A cool and cloudy start to the day. From my seat in the couch corner I watch a breeze shiver through the fringes of the neighbor's black walnut tree; yet when I twist my head to look through the other window, I note that the ash tree remains perfectly still.
The mysteries of wind and leaf. After living for more than two decades in the forest, I find that even in the city I am always watching the trees. Our houses, our tiny boxes, are so vulnerable, tucked up beneath these fairy-tale giants. Every day I expect a door to creak open in a maple trunk, expect Rumpelstiltskin or a witch or a talking squirrel to step forth, demand three impossible tasks, then pull me inside, drag me down into the cavern of tree roots, down to a glass-walled chamber where a golden key glitters inside a vial of breath and sighs.
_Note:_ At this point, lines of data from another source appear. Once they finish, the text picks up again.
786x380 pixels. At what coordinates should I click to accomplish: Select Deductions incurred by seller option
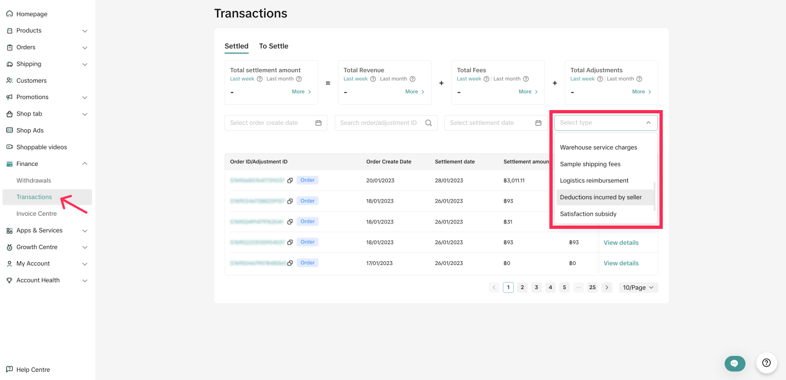click(600, 197)
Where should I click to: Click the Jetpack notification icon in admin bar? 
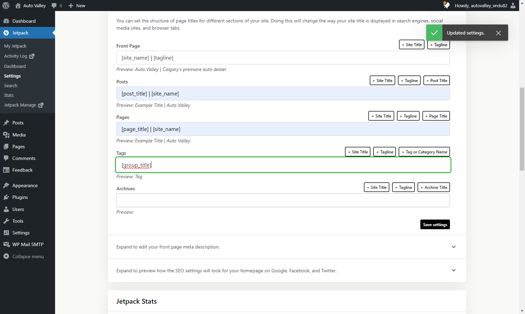click(x=447, y=6)
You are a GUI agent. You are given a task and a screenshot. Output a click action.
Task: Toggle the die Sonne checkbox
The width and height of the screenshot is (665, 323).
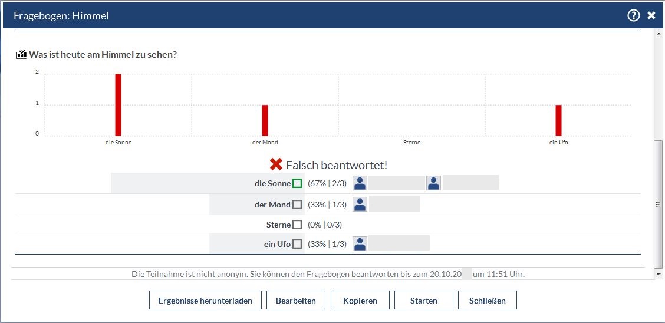pyautogui.click(x=297, y=183)
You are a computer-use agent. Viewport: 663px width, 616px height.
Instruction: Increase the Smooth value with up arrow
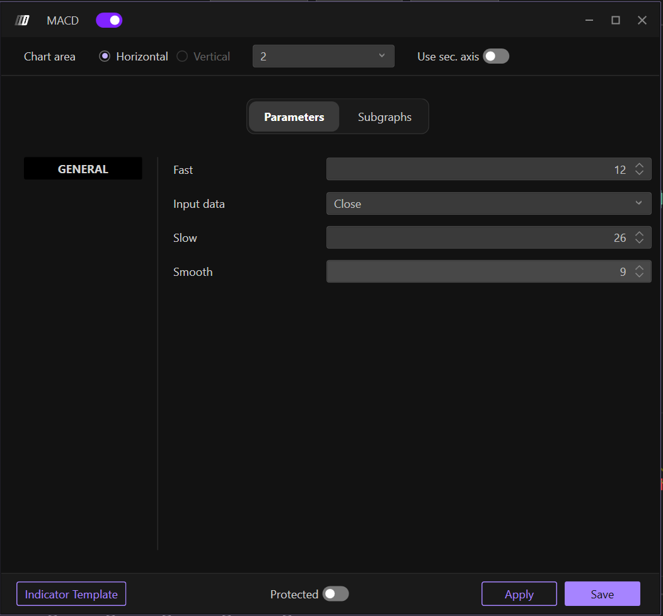pyautogui.click(x=639, y=268)
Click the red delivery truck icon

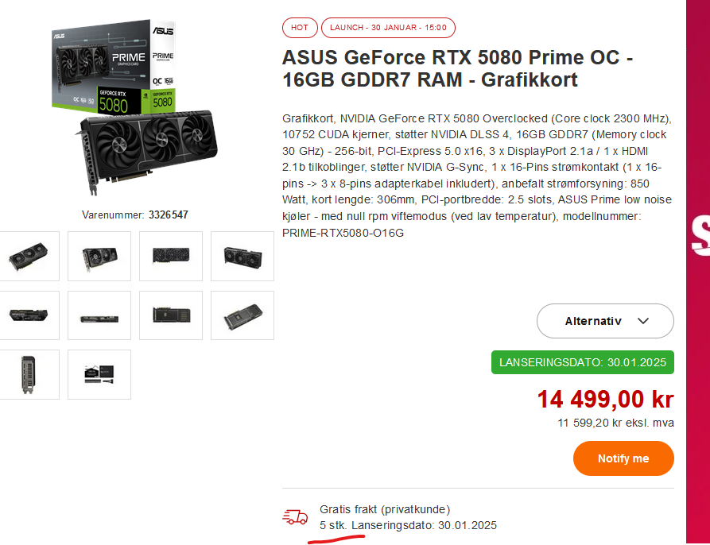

These are the sorts of trees that inhabit my back garden, so I need to keep an eye on their doings.
I don't have big plans for the weekend, other than figuring out how to get rid of the castoff books that are still lining our dining-room floor. Yesterday I coaxed myself into dealing with two jobs that I never feel like doing: vacuuming out my car so I can drive Teresa and her husband north next week without being embarrassed by the piles of garden soil in the trunk; and wrapping the blueberry bushes in bird netting, which is always a tangle and an aggravation. Otherwise, it was a typical Friday-housework day. I cleaned the downstairs rooms, hung out sheets and towels, mopped the floors, took out the trash. I harvested escarole and Thai basil and cilantro and red onion and stir-fried them with roasted tofu. I read Erdrich's short stories and went for a bike ride and listened to the Sox play a terrible baseball game and strenuously avoided the news.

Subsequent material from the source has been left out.